* **Your assignment**
Scan the records for the string "folder". State how many lines contain it and add nothing.

* **Source information**
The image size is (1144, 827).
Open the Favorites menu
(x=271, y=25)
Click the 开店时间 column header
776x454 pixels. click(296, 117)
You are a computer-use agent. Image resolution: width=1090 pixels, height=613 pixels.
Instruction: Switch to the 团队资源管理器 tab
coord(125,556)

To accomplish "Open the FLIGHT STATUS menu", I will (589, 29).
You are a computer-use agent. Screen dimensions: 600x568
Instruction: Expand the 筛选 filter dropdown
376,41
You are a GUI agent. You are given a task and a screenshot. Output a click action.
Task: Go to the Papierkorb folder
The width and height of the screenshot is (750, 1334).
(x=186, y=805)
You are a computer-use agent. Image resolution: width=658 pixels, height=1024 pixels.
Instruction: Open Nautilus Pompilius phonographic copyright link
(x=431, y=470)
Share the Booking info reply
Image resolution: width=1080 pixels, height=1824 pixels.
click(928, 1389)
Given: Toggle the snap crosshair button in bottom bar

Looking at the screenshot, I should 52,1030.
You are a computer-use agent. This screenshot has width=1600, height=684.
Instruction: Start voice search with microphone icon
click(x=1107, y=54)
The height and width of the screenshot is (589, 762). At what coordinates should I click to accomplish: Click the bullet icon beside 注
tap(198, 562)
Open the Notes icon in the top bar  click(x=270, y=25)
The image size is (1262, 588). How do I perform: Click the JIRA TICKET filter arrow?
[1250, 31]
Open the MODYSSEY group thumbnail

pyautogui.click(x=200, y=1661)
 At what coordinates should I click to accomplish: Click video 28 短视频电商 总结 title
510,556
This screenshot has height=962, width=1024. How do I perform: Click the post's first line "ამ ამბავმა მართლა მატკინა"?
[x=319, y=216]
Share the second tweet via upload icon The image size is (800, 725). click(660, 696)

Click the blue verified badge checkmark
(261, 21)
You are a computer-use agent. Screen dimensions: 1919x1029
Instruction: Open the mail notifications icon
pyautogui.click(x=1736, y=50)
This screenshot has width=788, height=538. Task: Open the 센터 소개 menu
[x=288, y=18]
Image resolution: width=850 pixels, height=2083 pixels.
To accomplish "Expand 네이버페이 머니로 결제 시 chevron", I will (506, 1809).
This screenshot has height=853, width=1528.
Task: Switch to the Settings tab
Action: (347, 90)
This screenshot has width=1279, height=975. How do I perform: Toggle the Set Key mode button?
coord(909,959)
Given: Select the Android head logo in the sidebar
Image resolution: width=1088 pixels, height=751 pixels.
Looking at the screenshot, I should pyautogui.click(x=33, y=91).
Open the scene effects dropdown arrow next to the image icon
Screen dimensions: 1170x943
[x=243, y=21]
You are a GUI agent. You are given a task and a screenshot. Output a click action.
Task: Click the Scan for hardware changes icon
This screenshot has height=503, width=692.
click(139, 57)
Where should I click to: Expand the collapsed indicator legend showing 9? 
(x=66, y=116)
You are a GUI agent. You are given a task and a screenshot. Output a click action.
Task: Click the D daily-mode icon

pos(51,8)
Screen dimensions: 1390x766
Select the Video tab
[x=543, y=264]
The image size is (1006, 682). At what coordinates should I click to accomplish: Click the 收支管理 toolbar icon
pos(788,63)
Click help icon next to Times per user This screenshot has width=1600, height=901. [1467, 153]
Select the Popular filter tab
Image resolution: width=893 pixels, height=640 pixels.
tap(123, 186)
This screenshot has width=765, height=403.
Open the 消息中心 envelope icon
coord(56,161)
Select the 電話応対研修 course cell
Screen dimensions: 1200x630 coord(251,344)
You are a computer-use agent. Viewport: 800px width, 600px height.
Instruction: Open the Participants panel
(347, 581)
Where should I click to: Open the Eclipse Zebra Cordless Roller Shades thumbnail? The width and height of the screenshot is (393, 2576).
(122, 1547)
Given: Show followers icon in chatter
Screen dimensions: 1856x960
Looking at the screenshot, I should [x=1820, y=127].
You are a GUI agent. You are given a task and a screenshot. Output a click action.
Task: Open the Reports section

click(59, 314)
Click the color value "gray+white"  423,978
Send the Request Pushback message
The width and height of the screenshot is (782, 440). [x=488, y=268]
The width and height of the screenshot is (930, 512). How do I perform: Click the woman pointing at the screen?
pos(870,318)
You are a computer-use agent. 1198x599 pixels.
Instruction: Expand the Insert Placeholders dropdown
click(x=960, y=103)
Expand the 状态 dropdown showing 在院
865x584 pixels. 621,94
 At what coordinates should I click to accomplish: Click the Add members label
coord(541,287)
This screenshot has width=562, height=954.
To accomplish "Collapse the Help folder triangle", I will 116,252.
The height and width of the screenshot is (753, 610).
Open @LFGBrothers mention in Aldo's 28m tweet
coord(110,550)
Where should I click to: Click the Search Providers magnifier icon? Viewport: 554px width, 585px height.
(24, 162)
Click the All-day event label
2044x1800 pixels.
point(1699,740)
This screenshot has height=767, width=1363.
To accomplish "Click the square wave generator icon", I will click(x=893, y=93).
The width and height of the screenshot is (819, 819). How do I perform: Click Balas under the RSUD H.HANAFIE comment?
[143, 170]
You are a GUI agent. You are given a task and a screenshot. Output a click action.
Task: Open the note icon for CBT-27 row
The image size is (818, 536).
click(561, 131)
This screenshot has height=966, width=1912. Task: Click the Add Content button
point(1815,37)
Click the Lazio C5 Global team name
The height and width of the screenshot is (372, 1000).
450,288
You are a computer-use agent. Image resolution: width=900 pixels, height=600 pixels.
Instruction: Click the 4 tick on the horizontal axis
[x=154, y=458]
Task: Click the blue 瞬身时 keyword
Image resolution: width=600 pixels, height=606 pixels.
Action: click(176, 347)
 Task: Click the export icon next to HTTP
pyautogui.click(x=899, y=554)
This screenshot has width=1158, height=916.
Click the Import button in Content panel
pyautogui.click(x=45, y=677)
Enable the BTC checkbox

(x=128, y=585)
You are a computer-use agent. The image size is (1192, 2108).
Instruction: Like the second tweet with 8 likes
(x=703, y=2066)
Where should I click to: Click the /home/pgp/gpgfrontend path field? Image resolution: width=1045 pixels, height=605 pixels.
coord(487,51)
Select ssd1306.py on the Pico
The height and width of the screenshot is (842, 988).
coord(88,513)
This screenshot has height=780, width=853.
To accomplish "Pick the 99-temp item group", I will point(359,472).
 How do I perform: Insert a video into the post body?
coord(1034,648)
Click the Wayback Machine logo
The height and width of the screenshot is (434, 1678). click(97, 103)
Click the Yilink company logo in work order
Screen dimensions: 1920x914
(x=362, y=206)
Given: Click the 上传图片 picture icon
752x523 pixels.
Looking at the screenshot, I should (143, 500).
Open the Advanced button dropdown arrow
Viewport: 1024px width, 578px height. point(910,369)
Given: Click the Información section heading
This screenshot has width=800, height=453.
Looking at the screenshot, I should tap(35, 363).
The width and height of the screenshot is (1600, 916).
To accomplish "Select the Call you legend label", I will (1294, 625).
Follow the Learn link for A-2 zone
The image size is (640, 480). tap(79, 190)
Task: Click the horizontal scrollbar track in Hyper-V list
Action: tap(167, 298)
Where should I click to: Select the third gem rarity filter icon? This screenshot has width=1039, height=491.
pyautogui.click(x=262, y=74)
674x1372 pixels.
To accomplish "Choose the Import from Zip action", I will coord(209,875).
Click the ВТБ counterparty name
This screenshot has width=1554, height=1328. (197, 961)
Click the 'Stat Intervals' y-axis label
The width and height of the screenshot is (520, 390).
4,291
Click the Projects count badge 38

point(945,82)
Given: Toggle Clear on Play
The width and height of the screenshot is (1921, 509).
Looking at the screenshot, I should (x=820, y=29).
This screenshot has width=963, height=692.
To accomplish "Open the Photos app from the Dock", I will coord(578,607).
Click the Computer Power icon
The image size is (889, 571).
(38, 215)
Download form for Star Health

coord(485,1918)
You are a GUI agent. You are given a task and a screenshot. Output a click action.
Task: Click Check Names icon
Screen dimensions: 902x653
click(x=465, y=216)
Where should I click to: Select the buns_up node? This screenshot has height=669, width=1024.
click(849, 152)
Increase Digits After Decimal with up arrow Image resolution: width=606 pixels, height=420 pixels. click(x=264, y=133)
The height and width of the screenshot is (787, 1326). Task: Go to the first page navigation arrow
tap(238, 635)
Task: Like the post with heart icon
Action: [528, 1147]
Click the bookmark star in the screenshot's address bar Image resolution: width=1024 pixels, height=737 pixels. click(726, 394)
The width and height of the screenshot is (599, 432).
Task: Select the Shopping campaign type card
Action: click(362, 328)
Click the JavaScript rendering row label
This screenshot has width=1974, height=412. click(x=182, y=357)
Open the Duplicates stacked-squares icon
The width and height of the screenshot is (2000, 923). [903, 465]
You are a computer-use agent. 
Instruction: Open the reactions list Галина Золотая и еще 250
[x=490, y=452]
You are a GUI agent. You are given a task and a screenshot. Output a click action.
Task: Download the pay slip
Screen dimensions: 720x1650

* **Solved exercise**
2